A talhe de foice
Por Machado da Graça
Uma das coisas que eu não consigo perceber, no nosso país, é a questão das pensões dos antigos combatentes da Luta Armada de Libertação Nacional. O facto de ainda haver muitos que não estão a receber as suas pensões.
Se a Independência tivesse sido há 6 meses, há um ano, eu diria que era natural que esse assunto ainda não estivesse resolvido. Havia outras coisas prioritárias a tratar e essa seria tratada logo a seguir.
Se tivesse sido há 6 anos já a coisa me pareceria muito pouco normal. Se em 6 anos o Estado moçambicano não tinha sido capaz de fazer a lista dos antigos combatentes e de lhes atribuir uma pensão, alguma coisa de muito estranha se estaria a passar.
Se a Independência tivesse sido há 20 anos eu diria que o escândalo era já total. Um Estado que, em 20 anos, não é capaz de fazer o arrolamento dos antigos combatentes e de lhes atribuir uma pensão é porque, pura e simplesmente, se está nas tintas para o problema dessas pessoas. Total e completamente nas tintas.
Quando, passados 32 anos, ainda há combatentes que não têm os seus processos terminados para poderem passar a receber as pensões a que, por lei, têm direito, eu não consigo já dizer nada. Não há palavras para
descrever isto. O absurdo é tão gigantesco que nenhum adjectivo consegue descrevê-lo.

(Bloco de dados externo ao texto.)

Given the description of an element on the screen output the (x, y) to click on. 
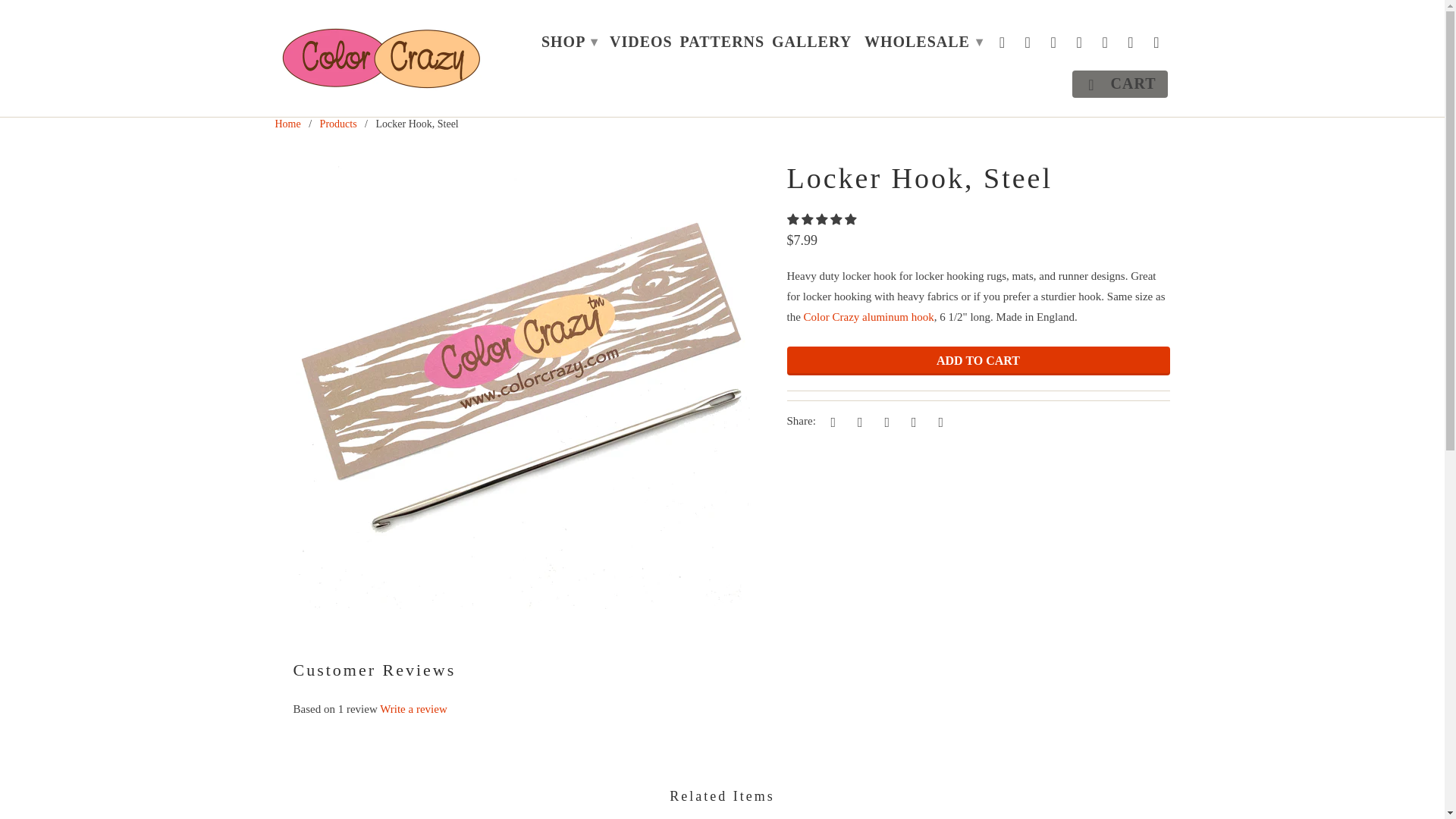
ADD TO CART (978, 360)
Share this on Facebook (857, 421)
Share this on Twitter (830, 421)
Email this to a friend (938, 421)
Color Crazy aluminum hook (868, 316)
Share this on Pinterest (884, 421)
Products (338, 123)
Home (287, 123)
Color Crazy Locker Hooking Tool Set (868, 316)
Color Crazy (287, 123)
Products (338, 123)
Given the description of an element on the screen output the (x, y) to click on. 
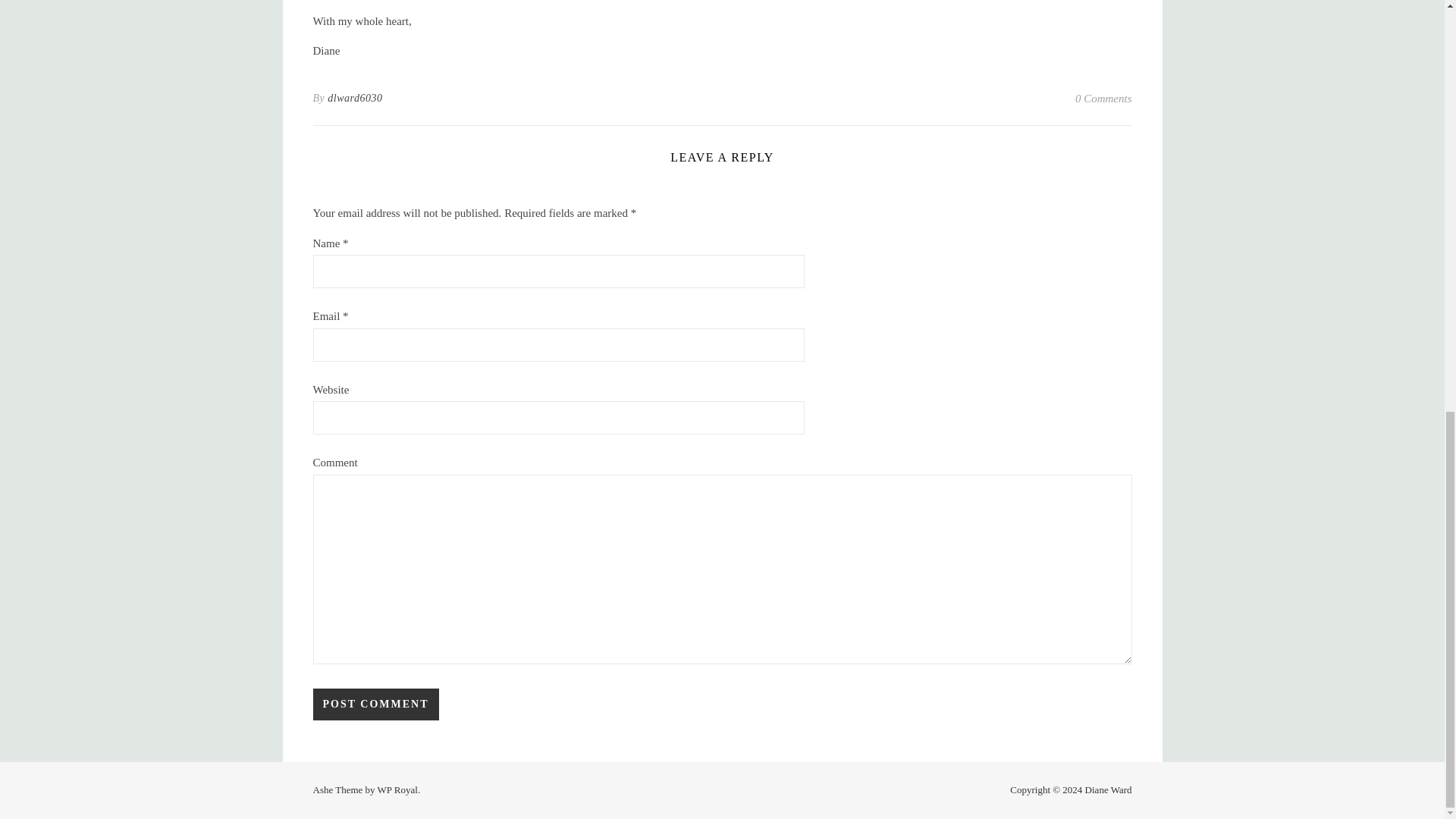
Post Comment (375, 704)
Posts by dlward6030 (354, 97)
Post Comment (375, 704)
0 Comments (1103, 97)
dlward6030 (354, 97)
WP Royal (397, 789)
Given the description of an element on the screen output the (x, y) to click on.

E, pelo meio destes anos todos, foi criada uma Associação dos Antigos Combatentes.
Depois foi criada uma Secretaria de Estado dos Antigos Combatentes.
Depois essa Secretaria foi elevada a Ministério.

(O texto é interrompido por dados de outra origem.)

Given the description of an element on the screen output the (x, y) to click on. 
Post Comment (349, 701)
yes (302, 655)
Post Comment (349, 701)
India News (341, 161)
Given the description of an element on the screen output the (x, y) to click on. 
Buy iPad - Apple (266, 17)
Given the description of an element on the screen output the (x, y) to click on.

E, até agora, ainda há antigos combatentes sem os processos acabados, de forma a poderem começar a receber as suas pensões.
Quantos terão já morrido ao longo destes 32 anos? Quantos, feridos ou mutilados, terão vivido uma vida desgraçada há espera que o Estado os reconheça?
Um combatente que tenha terminado a luta armada com 30 anos, tem hoje 62.
Quantos mais vai ainda viver?
Mas a minha principal pergunta é para o Ministério dos Antigos Combatentes: o que será que se faz nesse ministério? Se ainda não foram sequer capazes de terminar os processos, ao fim destes anos de actividade, o que é que fazem nos seus gabinetes?
Quantos funcionários tem o ministério?
Os salários que recebem pagam o quê?
São perguntas que me coloco ao ler que este problema ainda não está resolvido.
Diz-se que há problemas com documentação. Bilhetes de identidade e outros papéis. Mas 32 anos não chegaram para resolver esses problemas? Fala-se do Ministério da Defesa, do Ministério das Finanças e do Tribunal Administrativo. Em nenhum destes lugares há sensibilidade para acelerar os processos de forma a estas pessoas poderem ter, ao menos, um fim de vida com menos dificuldades?
E há pessoas, segundo dizem alguns antigos combatentes, que nunca pegaram numa arma mas hoje recebem pensões. Esposas de altos dirigentes, com quem casaram já depois da Independência, que hoje recebem pensões de antigo combatente. E, nesses casos, o processo foi rápido e sem demoras.
Os outros, os que arriscaram a vida para libertar o país estão à espera há 32 anos.
32 anos?!
384 meses?!
11.680 dias, se não contarmos os anos bissextos?!
Não haverá, de facto, nenhum resquício de vergonha em quem trata destas coisas?
Depois disso fica ainda uma pergunta na minha curiosidade: e os que recebem, quanto recebem?